Standard & Poor‘s late Wednesday cut its rating on Spain’s debt by two notches to BBB-, just a step above junk status, or non-investment grade. By indicating that it’s a riskier asset to hold, S&P’s downgrade may make it more expensive for the Spanish government to borrow money as it might scare off some of its bond investors.
The agency said it was concerned by the deepening economic recession, which has seen unemployment rise to nearly one in four and fueled social discontent. It also noted that the government’s hesitation in requesting a European financial lifeline was “potentially raising the risks to Spain’s rating.”
Though S&P’s warning may nudge the Spanish government to make a bailout request sooner rather than later, rival agency Moody’s has indicated it may cut its rating for Spain in the event of a bailout request.
The Spanish government said the downgrade was unjustified but argued that it would have little, if any effect, on its plans to raise money in the money markets.

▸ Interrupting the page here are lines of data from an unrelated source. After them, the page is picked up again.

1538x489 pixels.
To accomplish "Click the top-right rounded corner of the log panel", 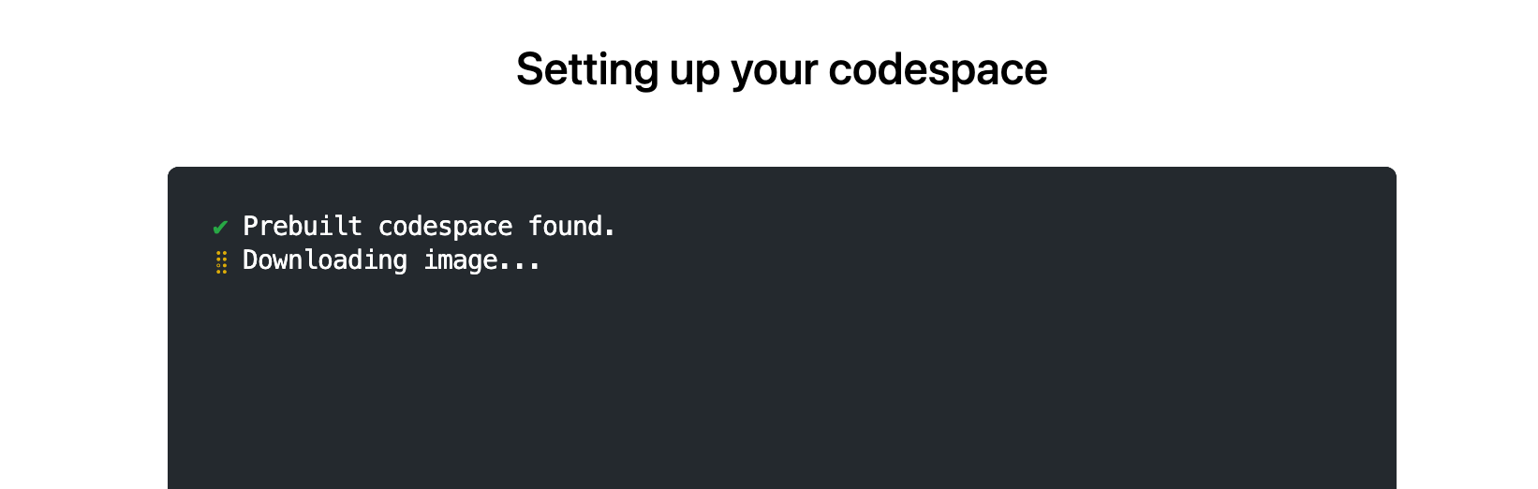I will click(x=1391, y=172).
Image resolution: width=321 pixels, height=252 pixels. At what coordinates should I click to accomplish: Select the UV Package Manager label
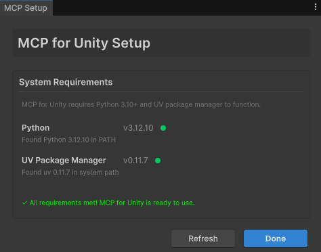coord(64,161)
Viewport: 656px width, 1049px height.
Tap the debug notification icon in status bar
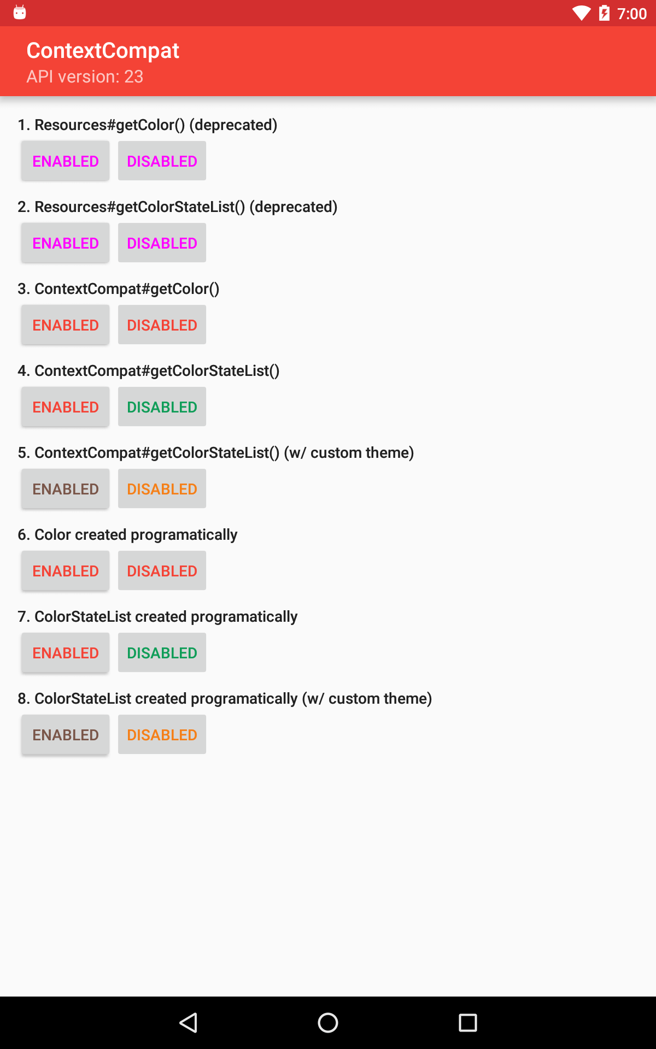20,12
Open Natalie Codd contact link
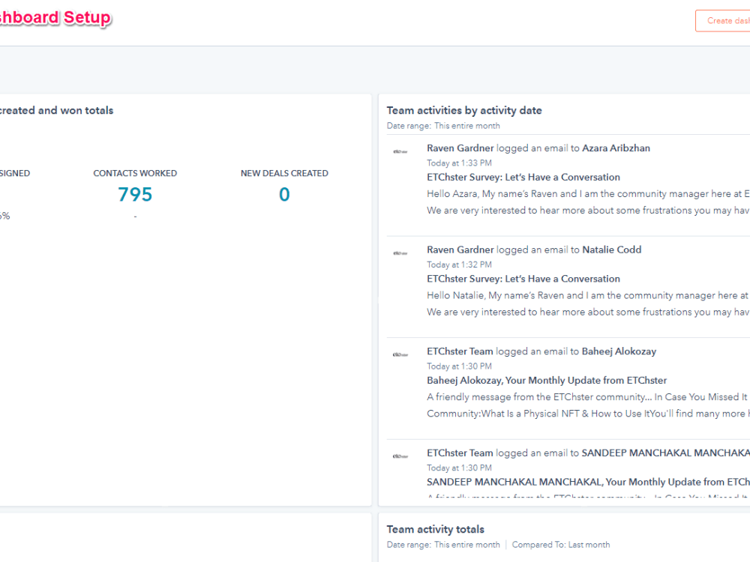Screen dimensions: 750x562 (611, 250)
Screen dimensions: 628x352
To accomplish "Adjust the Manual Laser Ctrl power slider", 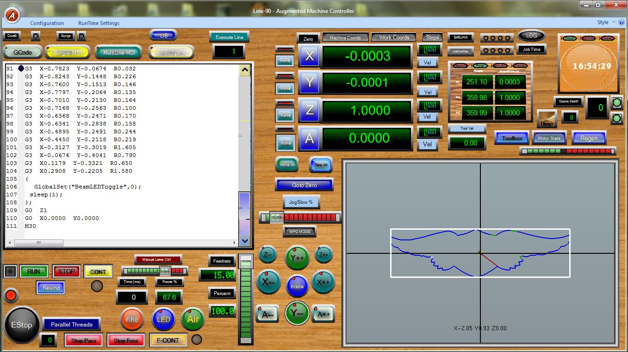I will tap(164, 271).
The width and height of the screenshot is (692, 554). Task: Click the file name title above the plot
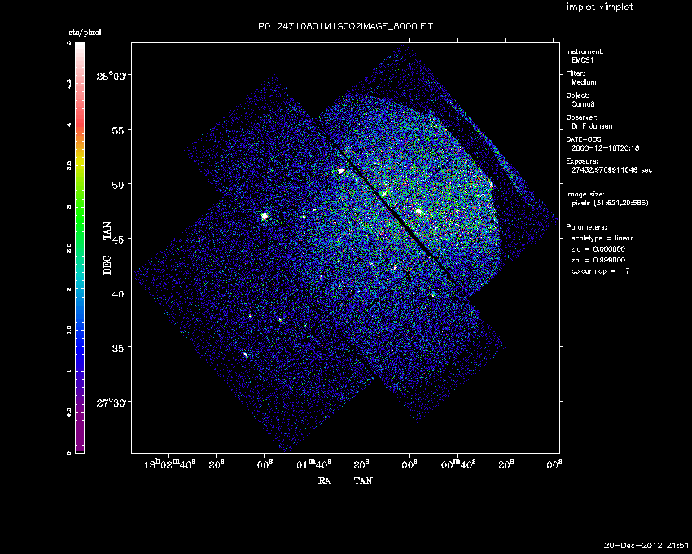click(345, 27)
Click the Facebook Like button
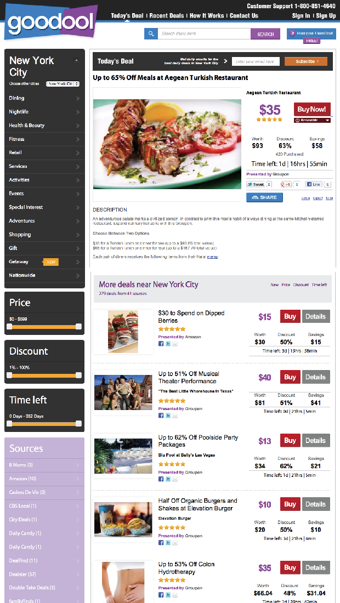The width and height of the screenshot is (340, 603). [x=314, y=185]
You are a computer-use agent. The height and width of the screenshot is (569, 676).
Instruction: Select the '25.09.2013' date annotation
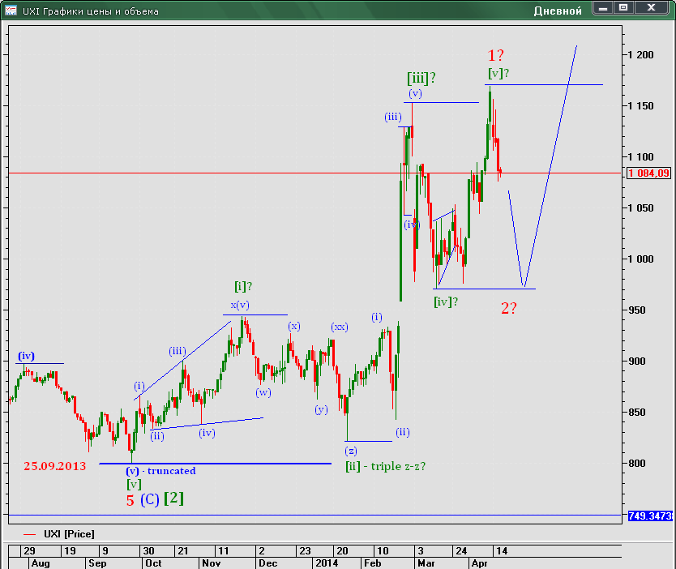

Greek Unemployment: Unemployment in Greece hit a record high of 25.1 percent in July as the country’s financial crisis continues to exact its heavy toll, official figures showed Thursday.
And all indications are that unemployment in Greece will continue to rise. The Greek economy has shrunk by around a quarter since the recession started in 2008 and youth unemployment has pushed way above 50 percent. The economy is expected to enter a sixth year of recession next year.
Greece’s statistical authority said 1.26 million Greeks were out of work in July, with more than 1,000 jobs lost every day over the past year. In the worst-affected 15-24 age group, unemployment was 54.2 percent. In July 2008, a year before Greece’s acute financial crisis broke, there were only about 364,000 registered unemployed.
Stocks: The stock market headed higher in early trading Thursday, latching on to a piece of encouraging news about U.S. unemployment and ignoring worrisome developments in Europe.
The major stock indexes all rose, putting the market on track for its first up day this week. For the Dow Jones industrial average, its 41-point gain in early trading was a reversal from triple-digit declines on Tuesday and Wednesday.
In early trading, the Dow was up 41 points to 13,386. The Standard & Poor’s 500 was up eight to 1,441. The Nasdaq composite index was up 19 to 3,071.